What you have to do: Since pictures are not part of the copy, please output only the lines from the one with "Open Grok menu on Dr Steve Taylor's tweet" through the end of the data below, exactly as written.

◆ ◆ ◆ ◆ ◆ ◆ ◆

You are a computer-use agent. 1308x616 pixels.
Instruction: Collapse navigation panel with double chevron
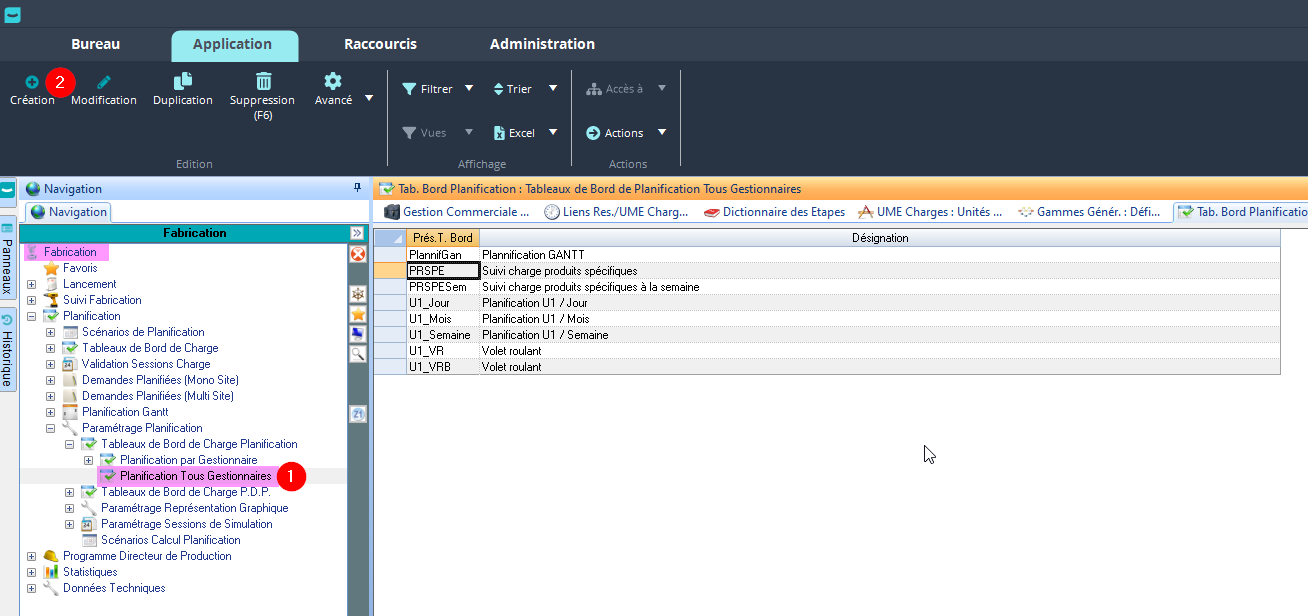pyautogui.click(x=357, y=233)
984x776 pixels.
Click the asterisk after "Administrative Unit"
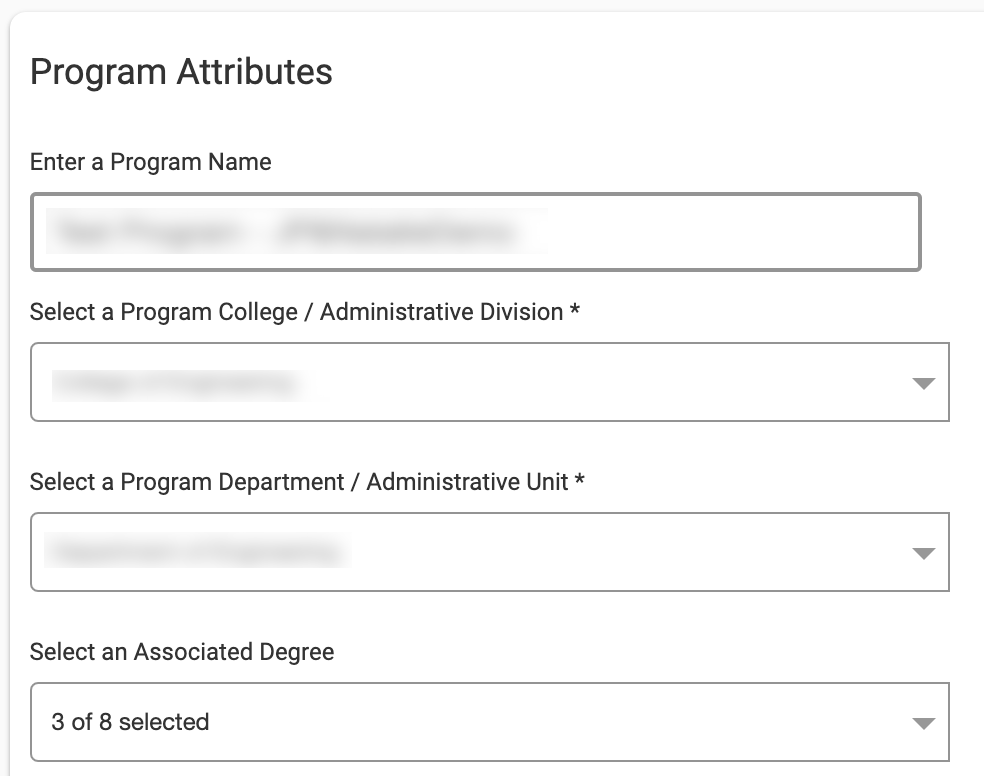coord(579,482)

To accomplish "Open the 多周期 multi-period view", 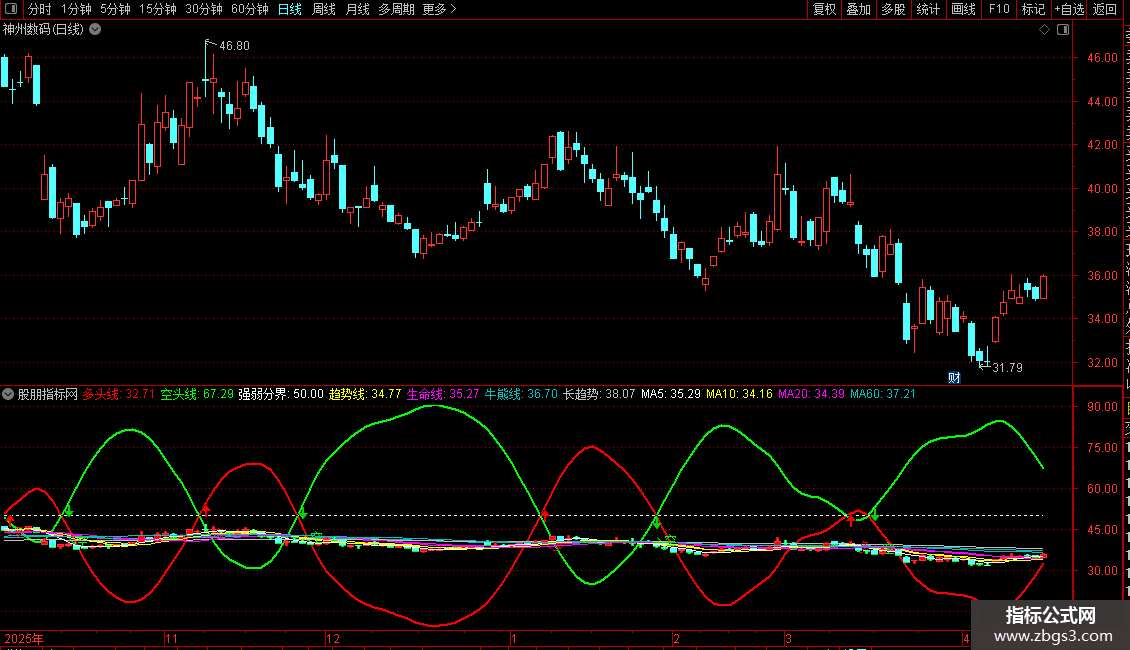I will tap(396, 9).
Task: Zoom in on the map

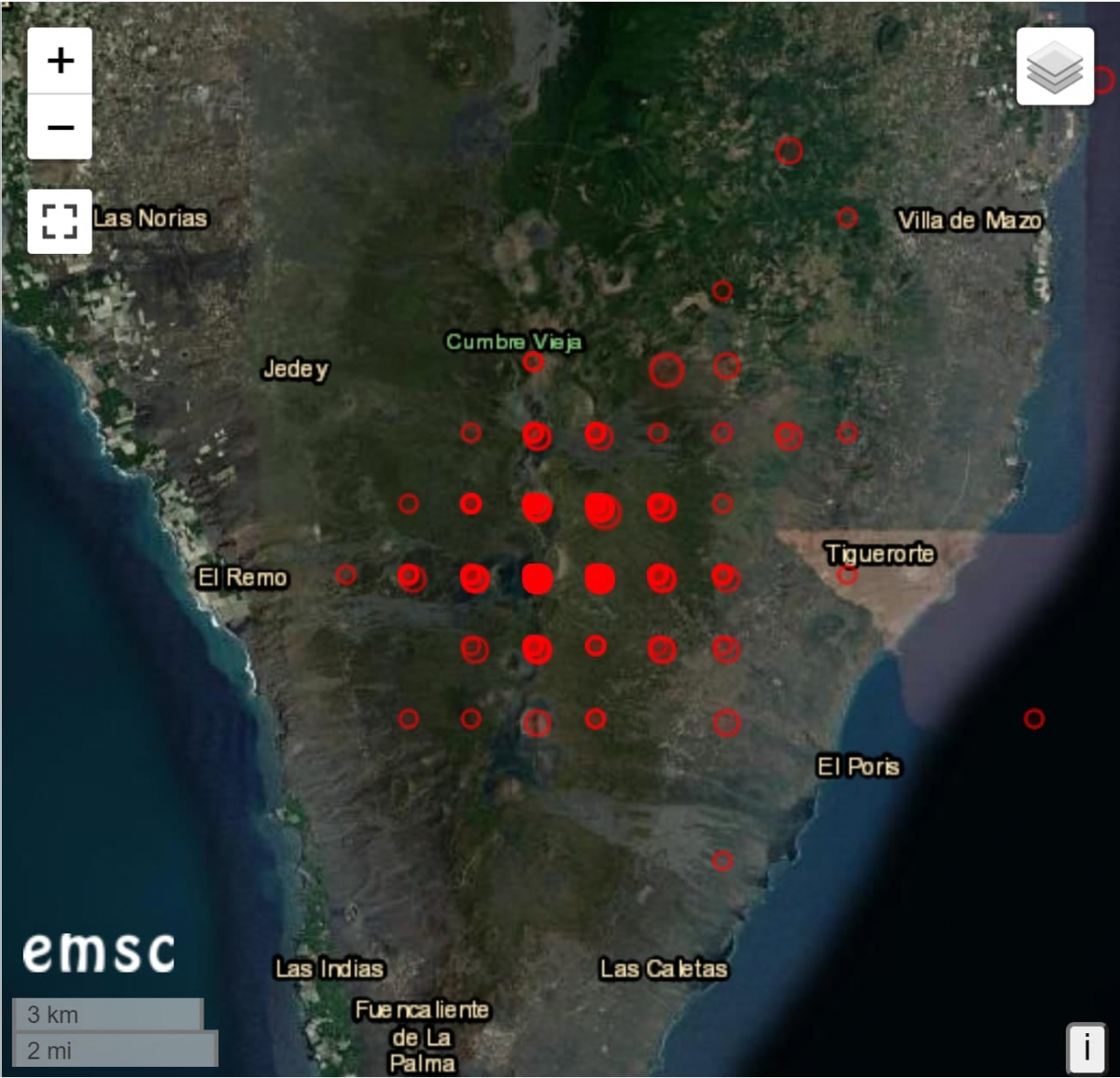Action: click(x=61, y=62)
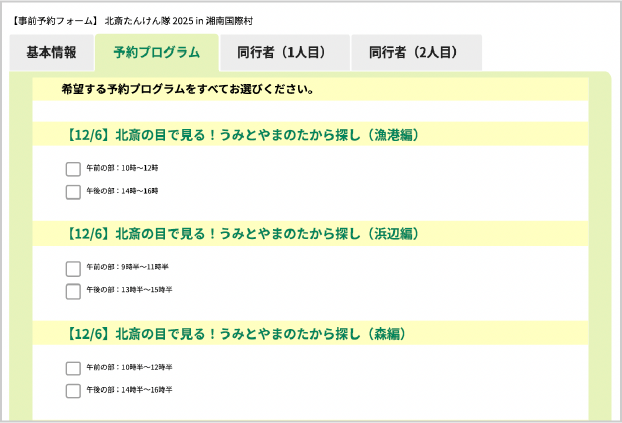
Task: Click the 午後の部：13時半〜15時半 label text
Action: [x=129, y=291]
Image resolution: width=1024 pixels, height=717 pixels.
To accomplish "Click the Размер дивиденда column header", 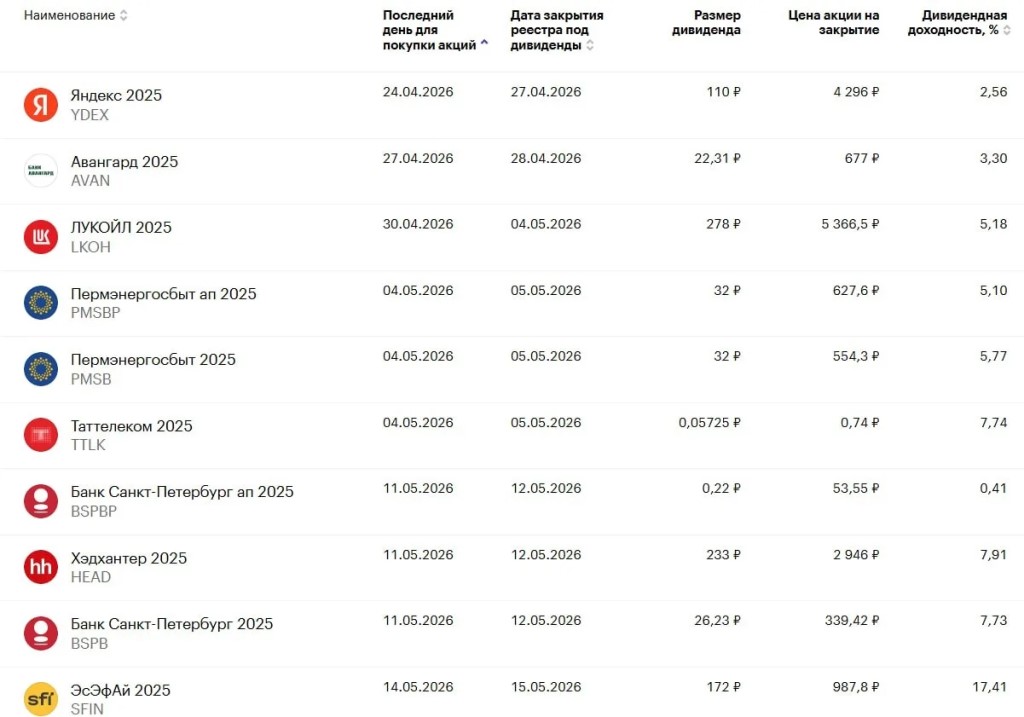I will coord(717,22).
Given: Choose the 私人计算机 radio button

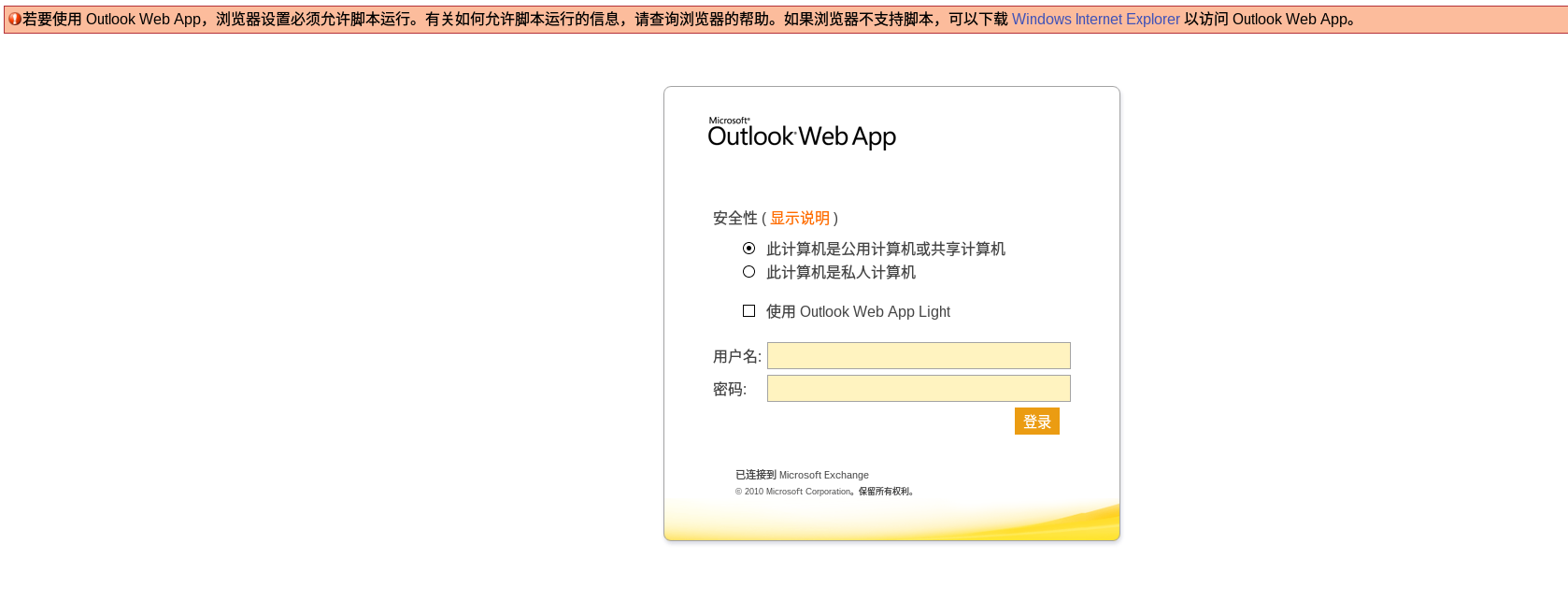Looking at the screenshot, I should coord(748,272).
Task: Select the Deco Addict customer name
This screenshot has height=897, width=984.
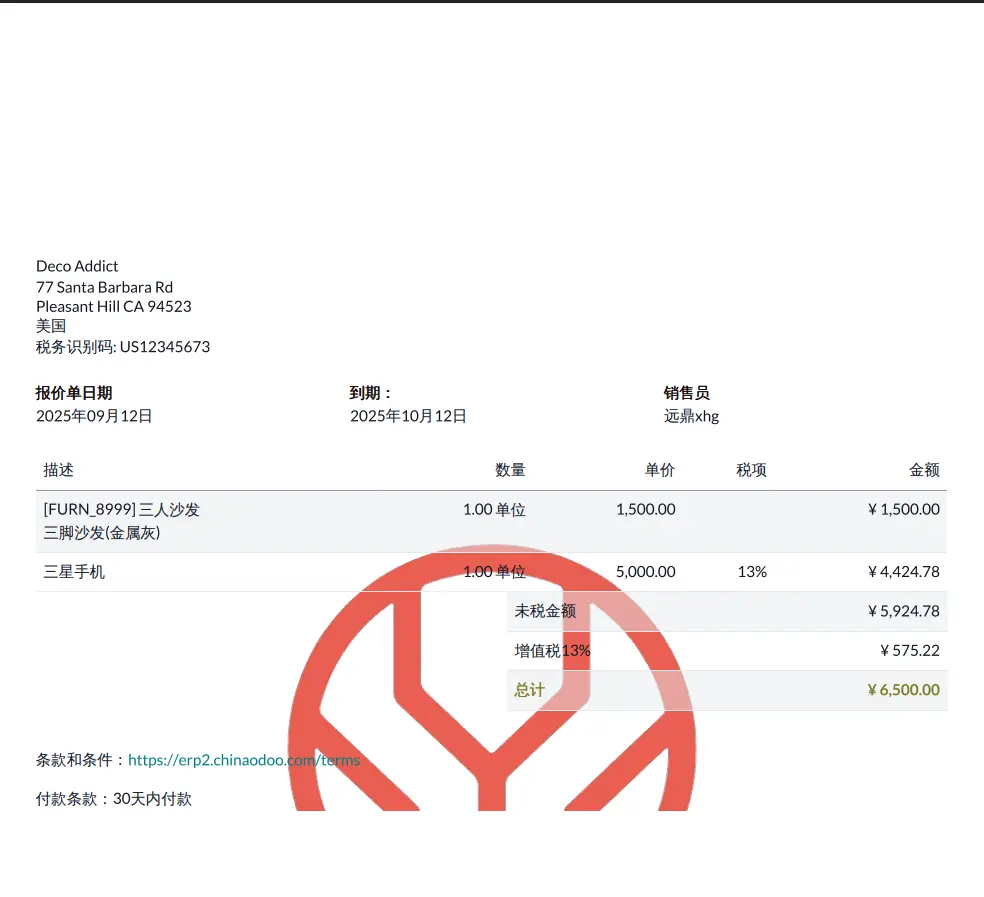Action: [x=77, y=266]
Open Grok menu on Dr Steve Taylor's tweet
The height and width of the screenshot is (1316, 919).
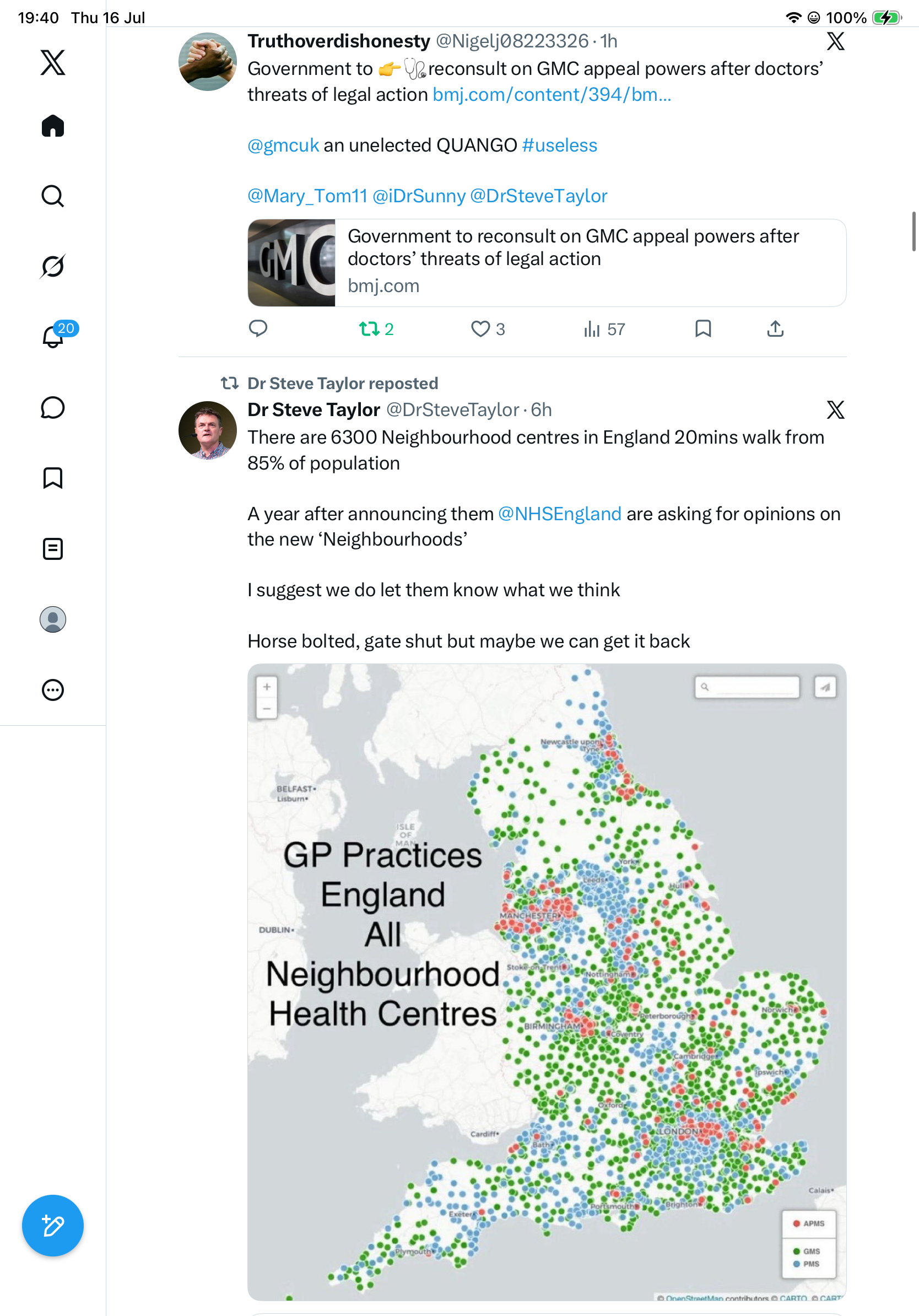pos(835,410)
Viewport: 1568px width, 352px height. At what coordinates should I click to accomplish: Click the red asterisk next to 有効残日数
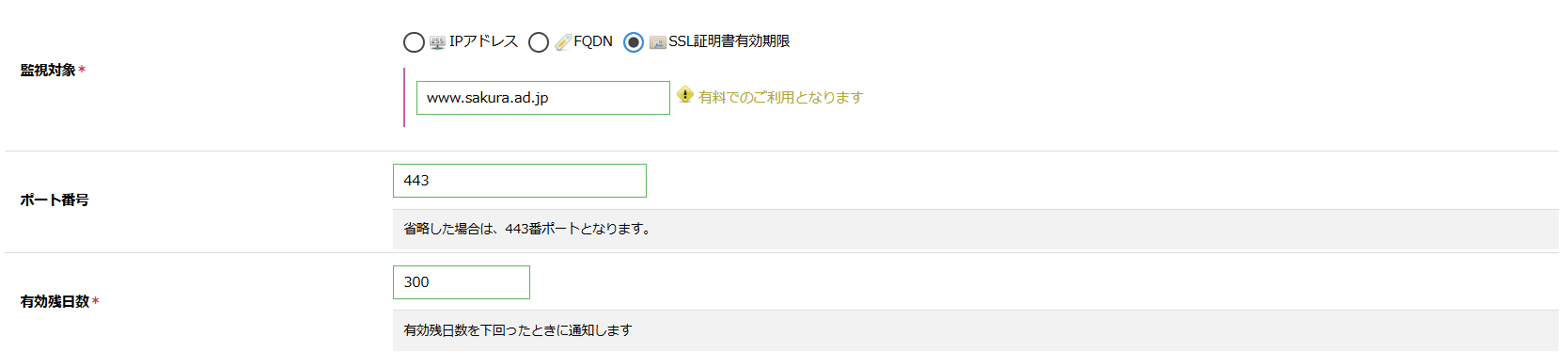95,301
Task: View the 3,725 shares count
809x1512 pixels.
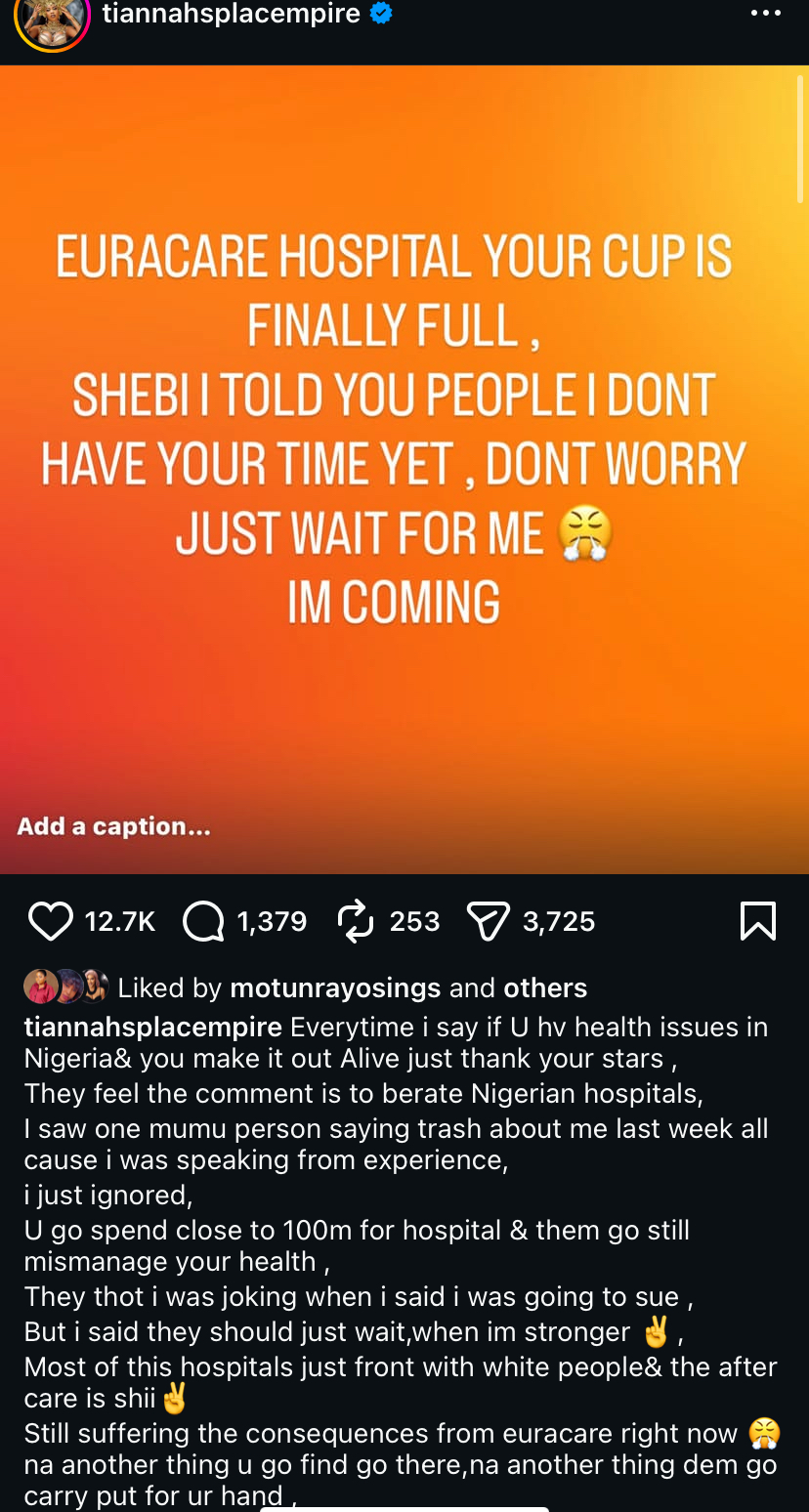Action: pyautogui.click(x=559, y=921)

◆ ◆ ◆ ◆ ◆ ◆ ◆

Answer to the problem:
Open Grok menu on Dr Steve Taylor's tweet
The height and width of the screenshot is (1316, 919).
pos(835,410)
Viewport: 1568px width, 352px height. At what coordinates should I click to accomplish: Click the red asterisk next to 有効残日数
95,301
Task: View the 3,725 shares count
809x1512 pixels.
Action: pyautogui.click(x=559, y=921)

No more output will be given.